Study Shows Noninvasive Hemodynamic Assessment Can Potentially Be Used To Identify Lesions At Risk of Progressing to Acute Coronary Syndrome

A study led by Dr. Joo Myung Lee showed that noninvasive hemodynamic assessment can be used to enhance the identification of high-risk plaques that could subsequently cause acute coronary syndrome (ACS). The study published in JACC: Cardiovascular Imaging suggests that noninvasive hemodynamic assessment could be integrated into the current standard of practice to potentially improve identification of a culprit lesion in future ACS.

Coronary artery disease (CAD) can initially present as an ACS event or sudden cardiac death. Currently, CAD is one of the leading causes of death. Considering that the main underlying pathophysiology consists of the formation of a fibrous cap and a lipid core. Previous studies have shown that virtual histology ultrasound imaging including optical coherence tomography (OCT) can help predict the risk of ACS. However, this kind of technology has yet to be implemented due to unclear cost effectiveness and its invasive nature. Non-invasive imaging such as a computed tomography angiography (CTA) could potentially be used to identify high-risk plaques.  The EMERALD (Exploring the MEchanism of plaque Rupture in Acute coronary syndrome using coronary CT Angiography and computationaL fluid Dynamics) study was used to evaluate the potential use of coronary CT and computational fluid dynamics (CFD) to identify high-risk plaques that led to ACS.

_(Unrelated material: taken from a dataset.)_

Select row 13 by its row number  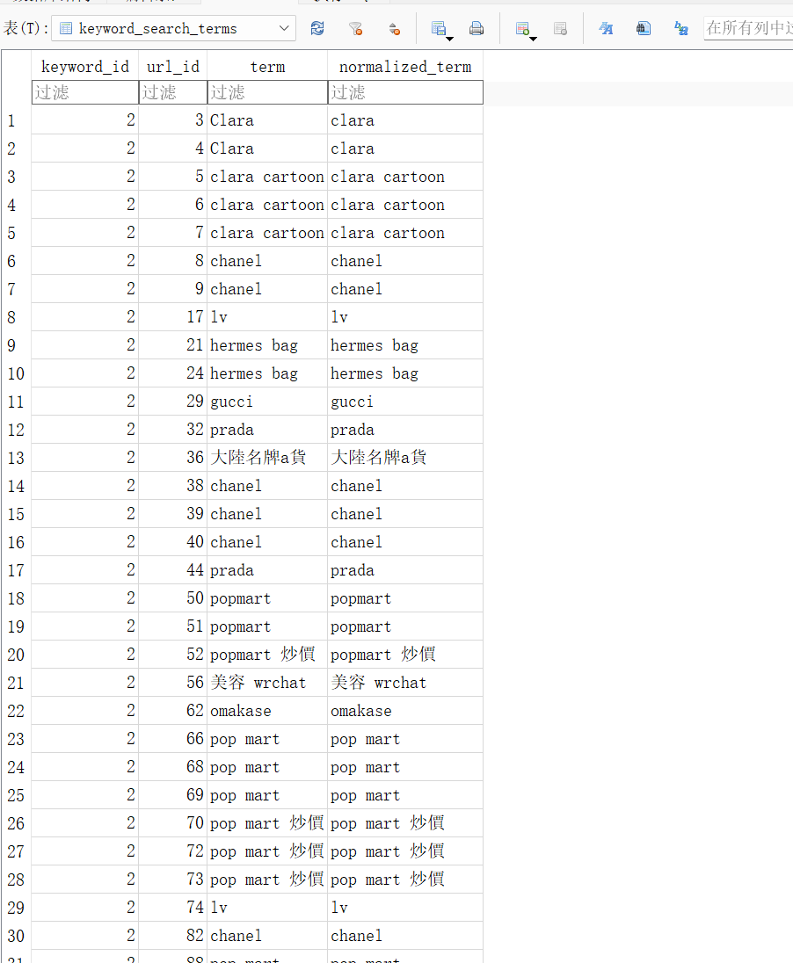16,458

Patients were retrospectively enrolled if they had an ACS and had undergone CTA 1 month to 2 years before the cardiac event. In these patients, the culprit (66) and non-culprit (150) lesions were identified. The presence of adverse plaque characteristics and hemodynamic parameters (including fractional flow reserve (FFR), change in FFR across the lesion, wall shear stress (WSS), and axial plaque stress) were assessed. Cut off values for each of the measured parameters were then identified and included in various models (Model 1: percent diameter stenosis and lesion length, Model 2: model 1 + axial plaque stress, Model 3: Model 2 + adverse hemodynamic characteristics). The presence of adverse hemodynamic characteristics was identified based on cut off values in this population.

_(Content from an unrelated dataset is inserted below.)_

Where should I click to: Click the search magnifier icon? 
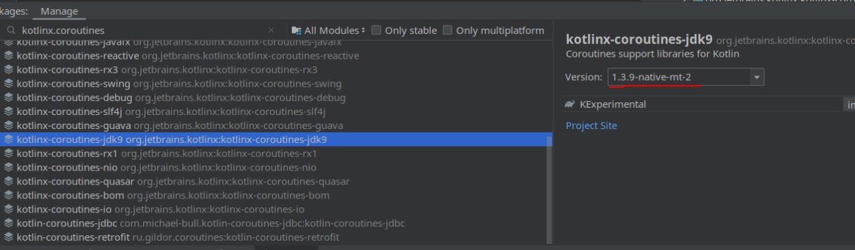click(x=10, y=30)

As compared to non-culprit lesions, culprit lesions had a higher percent of diameter stenosis (55.5 ± 15.4% vs. 43.1 ± 15.0%; p < 0.001) and a higher prevalence of adverse plaque characteristics (80.3% vs. 42.0%; p < 0.00). Additionally, culprit lesions had lower FFR, a greater change in FFR across the lesion, more wall shear stress and axial plaque stress than non-culprit lesions (p<0.01). Among the three models, model 3 showed that highest discrimination index (0.789 vs 0.747, model 3 vs model 2, p = 0.014) and reclassification ability (p = 0.047, vs model 2). Lesions with both adverse plaque characteristics and adverse hemodynamic characteristics showed a higher rate of ACS than those with neither of the two (HR 11.75, 95% CI 2.84-48.51, p = 0.001) and with either of the two (HR 3.22, 95% CI 1.86-5.55, p <0.001).

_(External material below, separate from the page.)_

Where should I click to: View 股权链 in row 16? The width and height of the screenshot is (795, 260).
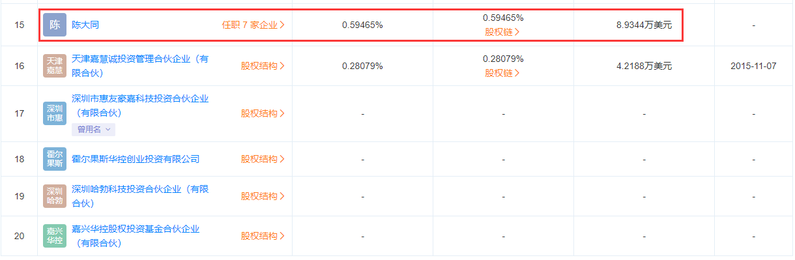502,73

The investigators found that noninvasive hemodynamic assessment enhanced the identification of high-risk plaques that had the potential of progressing to ACS. The investigators used cross-validation to help validate the findings and found that the results were consistent with their initial analysis. Of note, lesions with both adverse plaque and hemodynamic characteristics were more likely to progress to ACS as compared to have none or either of the two. However, imaging does have its limitations. Only a small proportion of patients with abnormal plaque characteristics may progress to full-blown ACS. Additionally, it is important to note that the controls in the study were the other lesions identified in patients with ACS (and not patients with lesions who did not end up having ACS). Using an internal control may end up influencing the results and lead to an erroneous conclusion. Ultimately, the investigators highlight the potential use of noninvasive imaging in identifying patients at a higher risk of ACS. This could have significant implications in the way risk assessment is carried out in the future.